Se a juíza Carolina Lebbos
concordar com a manifestação da força-tarefa da Lava Jato e determinar a
progressão do ex-presidente Lula ao regime semiaberto, a recusa do petista em
aceitar as condições, incluindo a utilização de tornozeleira eletrônica, pode trazer
prejuízos futuros a ele, segundo advogados ouvidos pela Folha.

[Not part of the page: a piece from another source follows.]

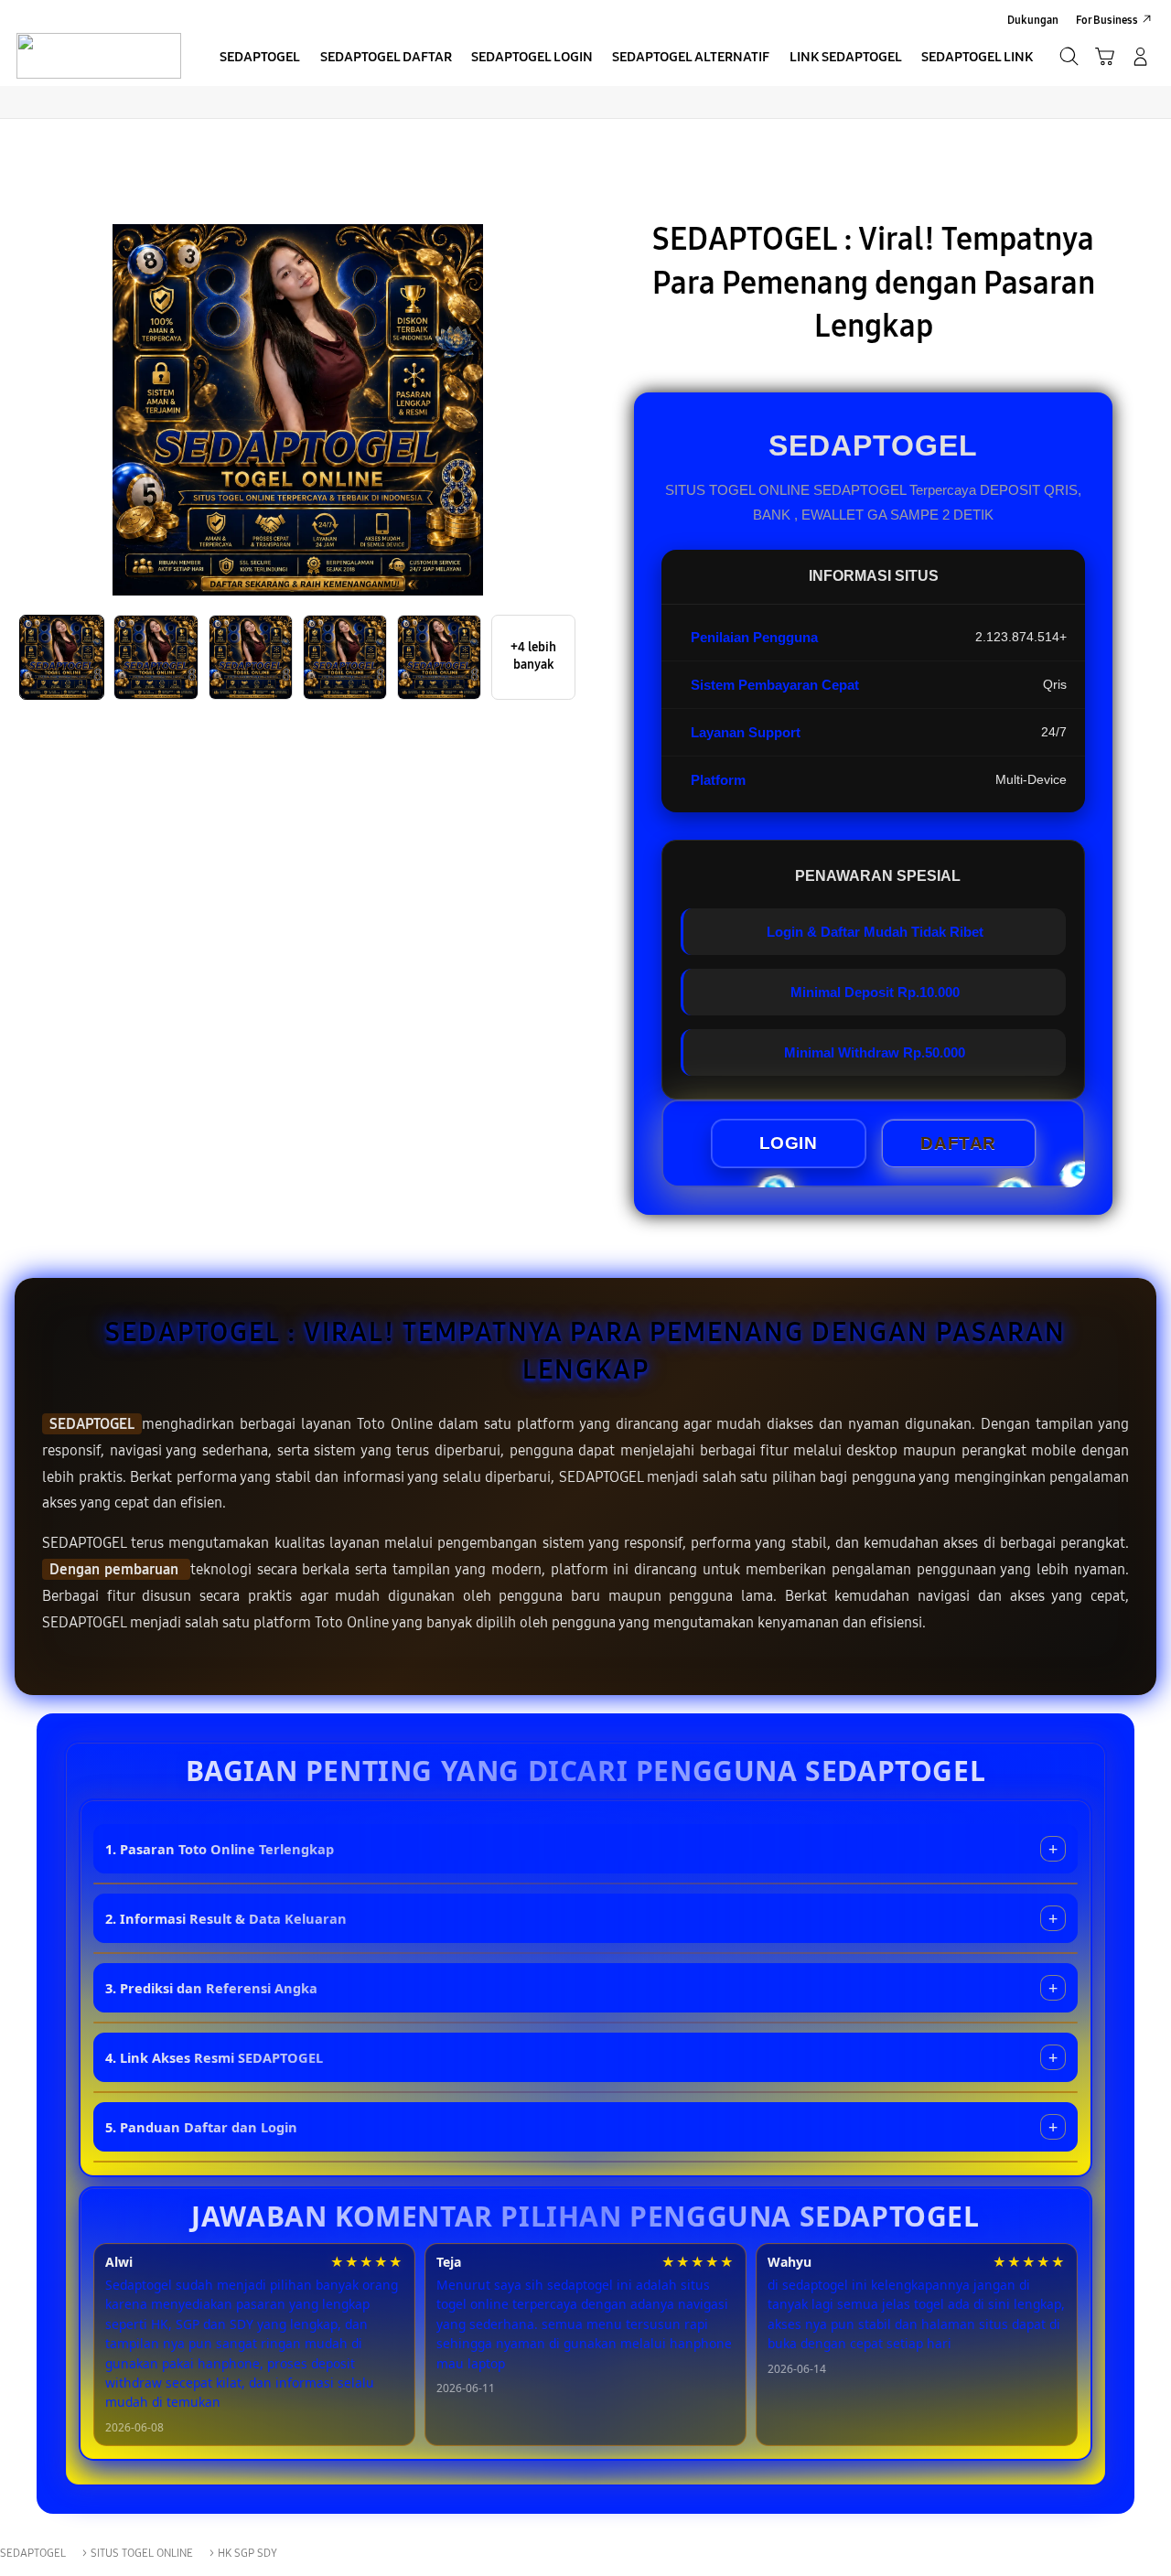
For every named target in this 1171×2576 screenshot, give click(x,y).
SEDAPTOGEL (91, 1424)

Nesta segunda (30), Lula divulgou uma carta onde sinaliza que não aceitará
o benefício. “Não troco minha dignidade pela minha liberdade”, afirmou. “Quero
que saibam que não aceito barganhar meus direitos e minha liberdade”, disse o
ex-presidente.
Os especialistas destacam que a situação é inusual, mas que, se houver uma
ordem da juíza e Lula não quiser ir ao semiaberto, na prática ele correrá o
risco de ser considerado um preso com mau comportamento ou responder por
descumprir decisão judicial.
Segundo advogados, o presidente seria obrigado a cumprir a decisão
judicial, caso Lebbos entenda que ele deve seguir para o regime semiaberto.
Marcelo Lebre, professor de direito penal em diversas instituições, como a
Escola da Magistratura Federal, afirma que "uma vez determinado pela juíza
a implantação do regime semiaberto, em tese o condenado não poderia se
recusar". Ele ressalva, no entanto, a possibilidade de um impasse caso a
recusa seja, por exemplo, para a colocação de tornozeleira eletrônica.
Para Lebre, "o condenado não é obrigado a aceitar a tornozeleira como
condição" --embora não haja previsão legal diante de eventual recusa.
"Lembrando que estamos diante de uma situação inusitada. É a primeira vez
que eu vejo alguém não querer ir ao regime semiaberto e, de outro lado, o
Ministério Público fomentando a implementação."
Recusar-se a cumprir uma condição para progressão de regime pode trazer
consequências negativas a Lula.
"Nenhum preso pode se recusar à progressão de regime. O que acontece
é que normalmente quem requer é o preso. Mas a lei dá legitimidade ao
Ministério Público para postular a progressão de regime. Se o Ministério
Público pedir e o juiz deferir, não está na escolha do preso querer ficar no
regime fechado ou ir para o aberto", diz Gustavo Badaró, professor de
direito da USP.
"Pela lei pode [recusar progressão de regime]? Não pode, com a mais
absoluta certeza. Se o juiz determinar que ele vai para progredir para um
semiaberto tal e ele disser que não vai e agarrar-se à cama, isso pode ser
considerada uma falta grave. A lei não prevê que ele tem que aceitar. Depende
do que ele fizer. Se ele der um tapa na cara de um agente, vira uma falta grave
e aí ele não terá bom comportamento", exemplifica Badaró.
Em caso de mau comportamento, o preso não se enquadraria mais no perfil
para progredir de regime, já que este é um requisito para o benefício.
Para a criminalista Jéssica Buair, ao se recusar a usar tornozeleira, Lula
estaria descumprindo decisão judicial.
"O uso da tornozeleira é o que consideramos o regime semiaberto
harmonizado. O fato de ele se recusar a progredir de regime está em se recusar
possivelmente a usar a tornozeleira. Tendo em vista que em casos de execução
semelhantes o semiaberto harmonizado está vinculado ao uso do aparelho",
diz Buiar.
"Nunca vislumbrei uma como esta. Ele estaria abrindo mão de um
direito e descumprindo uma determinação do juízo."